Google and XHTML

Apparently Google does not recognize XHTML, at least not when served as application/xhtml+xml. Try this search which should return exactly one hit pointing to an XHTML document. Notice that the file format is “unrecognized” and they offer to let you “View it as HTML”.

XOM XPath Mapping

File Format: Unrecognized – View as HTML
XOM 1.1 supports XPath 1.0 reasonably faithfully. However there are some differences between the XPath data model and the XOM data model you need to be
www.ibiblio.org/xml/XOM/xpath.xhtml – Similar pagesFilter

I’m not sure what effect if any this has on search engine placement.

Their View as XHTML option mucks up the page somewhat, makes it malformed, gets the character encoding wrong, and replaces the semantic markup with lots of presentational markup.

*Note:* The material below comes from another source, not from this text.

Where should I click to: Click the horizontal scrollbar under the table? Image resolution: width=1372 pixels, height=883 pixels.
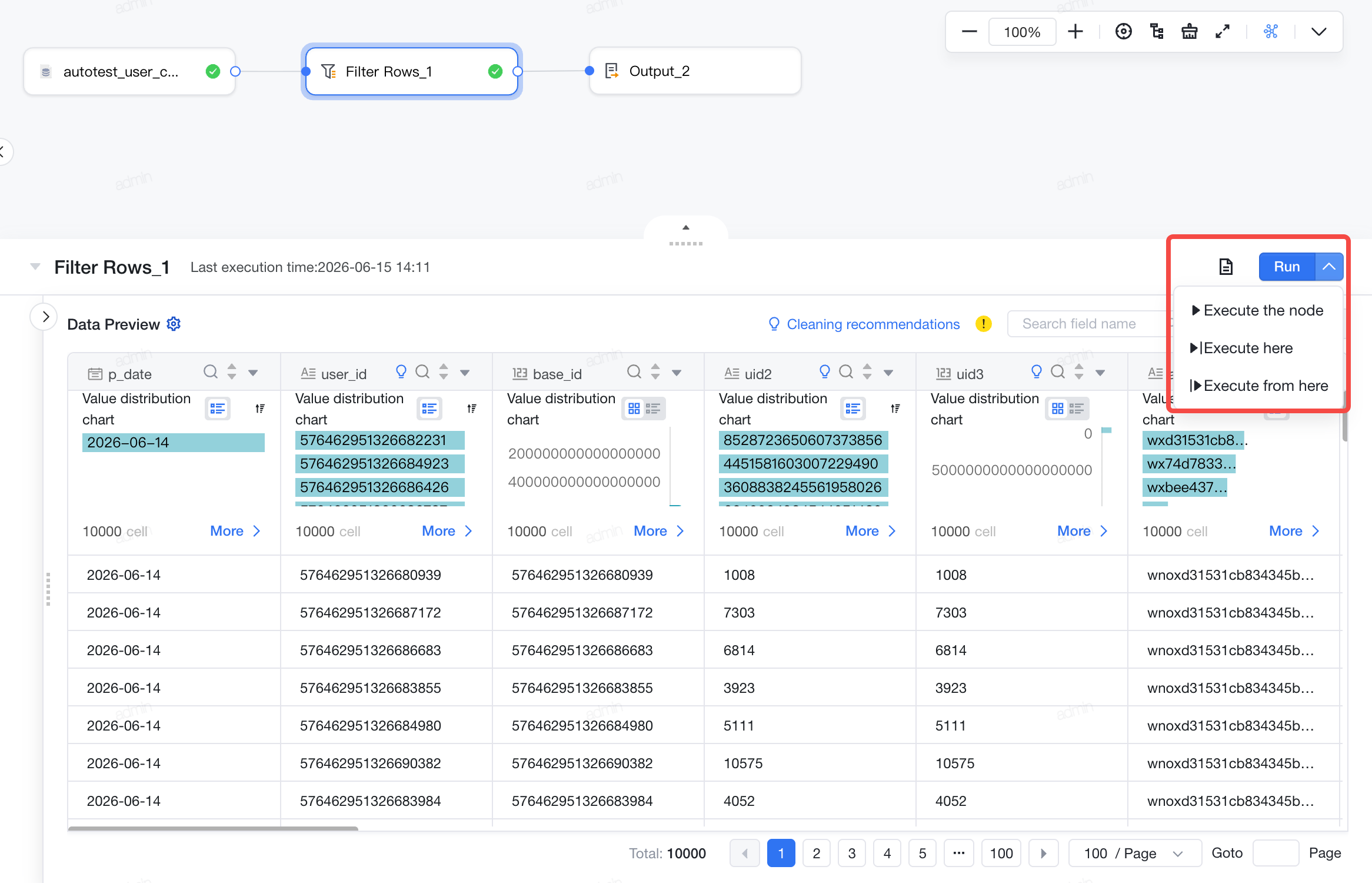pyautogui.click(x=213, y=828)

Some of these problems are repeated on all cached pages, not just the XHTML ones. For one, they include the entire cached page below their additional content (“This is G o o g l e’s cache of http://www.nathansfamous.com/ as retrieved on Mar 6, 2007 03:27:38 GMT. G o o g l e’s cache is the snapshot that we took of the page as we crawled the web…”) This means almost everyone of their cached pages has an out of place html element, head, and DOCTYPE. Here’s an example. The Google additions are blue:


<meta http-equiv="Content-Type" content="text/html; charset=US-ASCII">

<BASE HREF="http://www.nathansfamous.com/">
<table border=1 width=100%>
Google text...
</table>

<hr>

<!DOCTYPE HTML PUBLIC "-//W3C//DTD HTML 4.01 Transitional//EN"
        "http://www.w3.org/TR/html4/loose.dtd">

<html>

<head>
<meta http-equiv="Content-Type" content="text/html; charset=US-ASCII">
...

On the other hand, they do have their own XHTML search page that’s even sparer than their usual page. It seems to be designed for mobile phones.

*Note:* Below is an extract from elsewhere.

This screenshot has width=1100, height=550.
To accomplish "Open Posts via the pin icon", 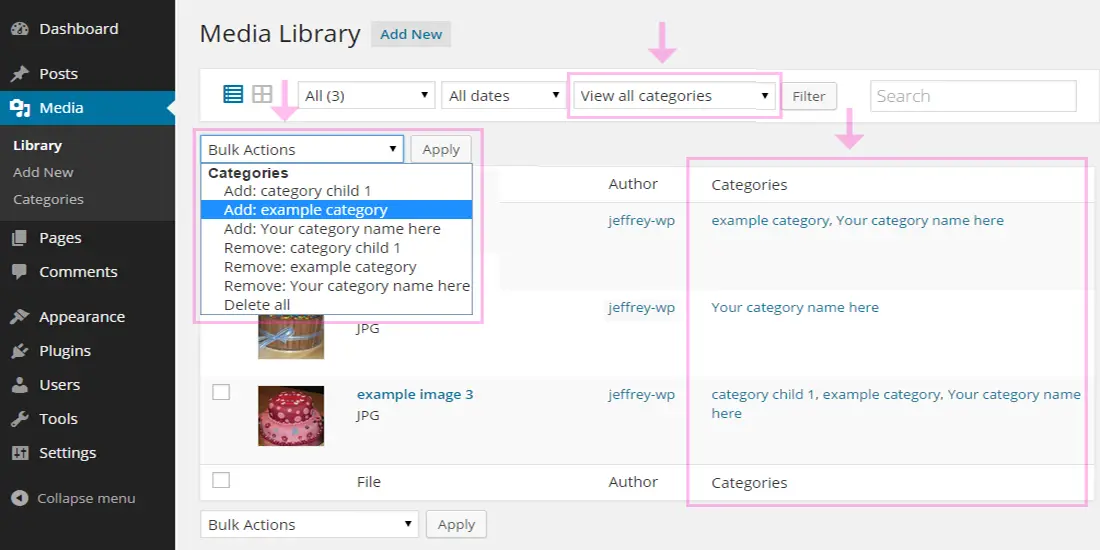I will (x=20, y=74).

7 Responses to “Google and XHTML”

  1. Cormac Says:

    Perhaps you should update your mime-type article with the google spider user-agent 🙂
    Google in general doesn’t seem to “get” xhtml

  2. Josh Peters Says:

    That’s weird. Can you verify this for other pages too? I’m personally curious about two things with the page I saw: the content-style-type header (maybe that’s throwing the spider a wrench?) and the DOCTYPE containing a carriage return. Not that either are incorrect I think, but I’m wondering if either one is messing with Google’s ability to determine the MIME type.

  3. SLV Dweller Says:

    The same kind of results are presented when searching Google for our web site, SLV Dweller.

    search for SLV Dweller

  4. Ian Gregory Says:

    I have been aware of this ever since I switched my site to XHTML. The strange thing is that if you register a mobile sitemap with Google then one of the only three supported file formats is XHTML Mobile Profile, which should of course be served as application/xhtml+xml (the other two are WML and cHTML). You might think Google would recognize the formats that they supposedly support!

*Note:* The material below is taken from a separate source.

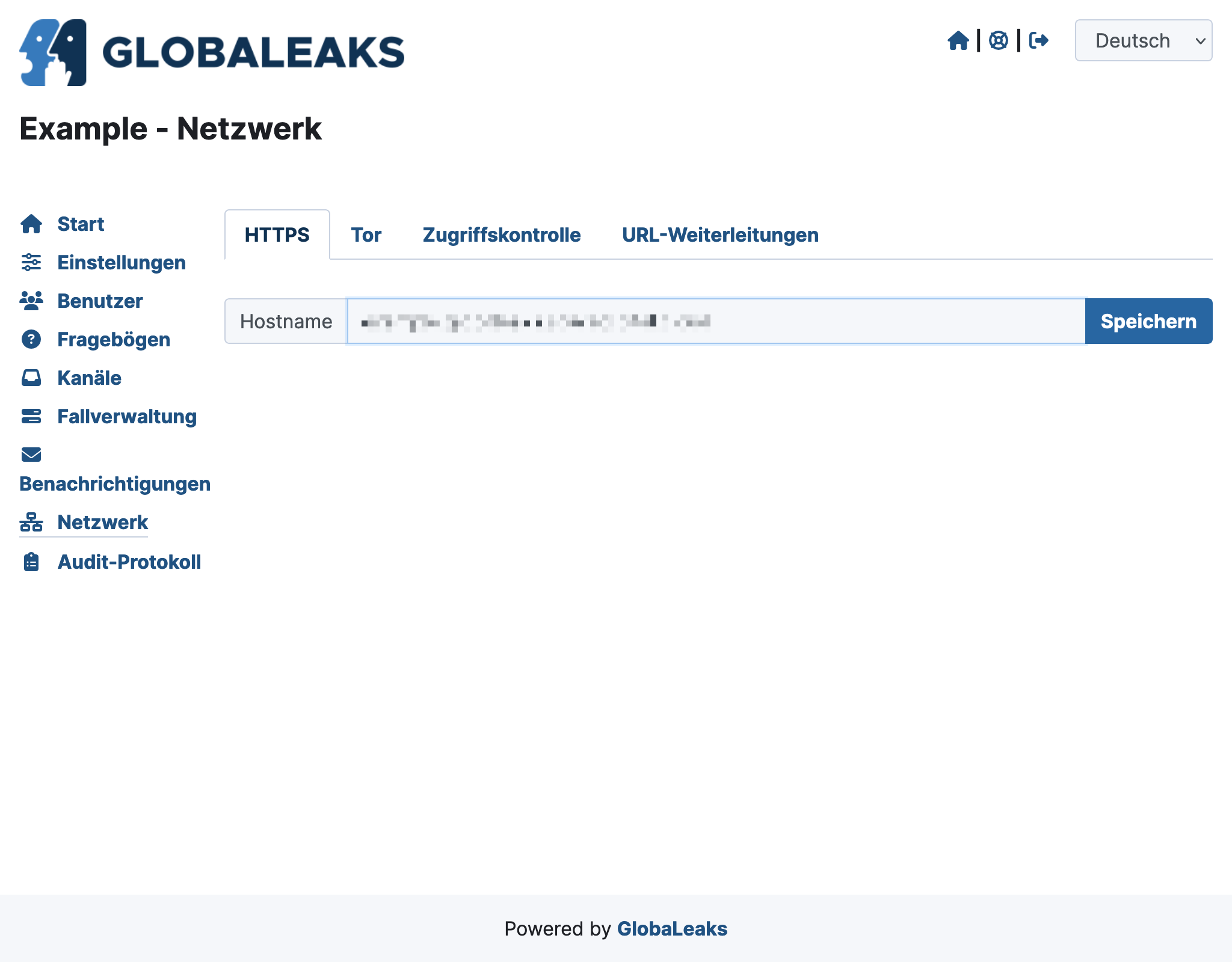1232x962 pixels.
Task: Click the logout icon in top bar
Action: pos(1038,40)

    Fortunately it does not seem to adversely affect search rankings and the “view as HTML” option is useful for IE users who can not view my pages directly due to the crippled nature of their browser.

  5. links for 2007-03-09 « My Weblog Says:

    […] The Cafes » Google and XHTML (tags: google xhtml web20) […]

  6. Sebastian Says:

    As far as I know Google has its representation in the W3C XHTML task force the same is as far as XHTML 2.0 is concerned. So it is just a metter of time when they will make it up.
    Best regards
    Sebie http://www.t4tw.info

  7. asartalo Says:

    Forgive me if this is late. I’m interested in content negotiation as well. I’ve checked the search URL you gave and it seems Google now recognizes the content properly. Do you think they tweaked something in their content negotiation algorithm to make that work or has Google fixed their end?